Once grades start to deflate from next year onwards, they are likely to fall by an average of one grade per Leaving Cert student each year for four years.

What will that look like? Among those currently securing 500-550 points, after upward adjustment, their CAO points score will eventually settle in the 450-500 range by 2028.

Currently, your son would need to receive about 475-500 points to secure a place in DCU, Mary Immaculate or Marino based on the 2023 entry requirements for primary teaching.

If he misses out this year, points look likely to fall in 2025 – but it is by no means guaranteed. CAO points can fluctuate based on applicant demand and the number of places on offer.

Demographic patterns of recent years have resulted in a steep drop in the numbers of pupils entering and progressing through our primary school system.

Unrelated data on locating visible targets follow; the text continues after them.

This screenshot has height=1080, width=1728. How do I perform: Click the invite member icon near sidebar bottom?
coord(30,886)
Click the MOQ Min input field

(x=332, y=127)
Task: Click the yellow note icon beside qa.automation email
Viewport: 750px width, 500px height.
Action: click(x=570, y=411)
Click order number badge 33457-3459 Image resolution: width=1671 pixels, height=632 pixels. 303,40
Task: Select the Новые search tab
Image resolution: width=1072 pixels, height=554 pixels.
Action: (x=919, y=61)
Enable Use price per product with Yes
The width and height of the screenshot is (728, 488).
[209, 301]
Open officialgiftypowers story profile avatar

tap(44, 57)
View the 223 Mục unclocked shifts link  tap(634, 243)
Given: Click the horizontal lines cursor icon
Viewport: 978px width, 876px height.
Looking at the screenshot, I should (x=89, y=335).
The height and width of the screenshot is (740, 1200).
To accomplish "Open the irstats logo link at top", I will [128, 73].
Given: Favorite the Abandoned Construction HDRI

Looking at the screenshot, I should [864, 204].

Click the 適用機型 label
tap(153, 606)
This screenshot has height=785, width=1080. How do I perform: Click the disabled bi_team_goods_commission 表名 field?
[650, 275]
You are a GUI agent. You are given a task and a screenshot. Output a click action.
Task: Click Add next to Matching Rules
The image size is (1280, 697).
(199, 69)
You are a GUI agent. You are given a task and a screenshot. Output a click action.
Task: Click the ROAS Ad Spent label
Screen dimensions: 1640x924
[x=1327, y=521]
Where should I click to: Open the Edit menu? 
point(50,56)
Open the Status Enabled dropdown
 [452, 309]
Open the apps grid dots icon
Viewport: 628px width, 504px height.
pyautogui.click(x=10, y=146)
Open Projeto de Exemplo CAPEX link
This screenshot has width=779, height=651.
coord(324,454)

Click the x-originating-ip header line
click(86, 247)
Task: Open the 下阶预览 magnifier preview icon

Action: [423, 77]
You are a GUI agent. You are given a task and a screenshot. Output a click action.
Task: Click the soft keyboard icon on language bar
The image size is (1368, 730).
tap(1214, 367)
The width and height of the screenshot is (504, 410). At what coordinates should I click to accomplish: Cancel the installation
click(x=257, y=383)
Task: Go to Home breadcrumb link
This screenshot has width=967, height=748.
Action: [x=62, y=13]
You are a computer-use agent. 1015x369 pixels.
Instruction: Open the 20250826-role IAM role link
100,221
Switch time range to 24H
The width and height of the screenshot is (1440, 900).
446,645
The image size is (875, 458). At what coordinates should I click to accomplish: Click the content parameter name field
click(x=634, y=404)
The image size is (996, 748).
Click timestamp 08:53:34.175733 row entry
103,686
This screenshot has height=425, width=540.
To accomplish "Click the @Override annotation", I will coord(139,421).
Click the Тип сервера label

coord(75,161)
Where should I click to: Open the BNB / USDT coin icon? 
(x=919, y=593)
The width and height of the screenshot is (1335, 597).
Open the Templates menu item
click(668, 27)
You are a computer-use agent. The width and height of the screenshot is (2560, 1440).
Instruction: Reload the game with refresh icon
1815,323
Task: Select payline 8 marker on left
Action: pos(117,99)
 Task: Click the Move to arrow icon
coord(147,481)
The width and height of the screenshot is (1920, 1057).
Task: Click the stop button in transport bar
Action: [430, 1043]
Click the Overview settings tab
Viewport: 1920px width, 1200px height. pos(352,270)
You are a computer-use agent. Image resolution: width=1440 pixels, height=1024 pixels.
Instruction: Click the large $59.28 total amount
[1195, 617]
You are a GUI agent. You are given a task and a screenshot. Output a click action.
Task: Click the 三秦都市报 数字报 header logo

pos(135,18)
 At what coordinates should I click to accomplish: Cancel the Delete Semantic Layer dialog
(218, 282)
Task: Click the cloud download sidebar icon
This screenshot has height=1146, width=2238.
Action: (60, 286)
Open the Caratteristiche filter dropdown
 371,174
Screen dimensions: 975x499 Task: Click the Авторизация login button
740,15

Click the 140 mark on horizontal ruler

A potential surplus of teaching graduates in the past few years has been absorbed through a reduction in the pupil-teacher ratio.

Will pupil-teacher ratios continue to fall and ensure there is plenty of work for teaching graduates? It remains to be seen. How applicants view these trends will influence demand for places and, in turn, CAO points requirements.

What is not in doubt is that your son – and others – will hold a “golden ticket” of artificially inflated grades.

In any given year, about 20 per cent of CAO applicants present Leaving Cert results they achieved from previous years. So, the class of 2024 (and the classes of 2020-2023) will be at an advantage compared to students from future years if they apply for CAO courses from 2025 onwards.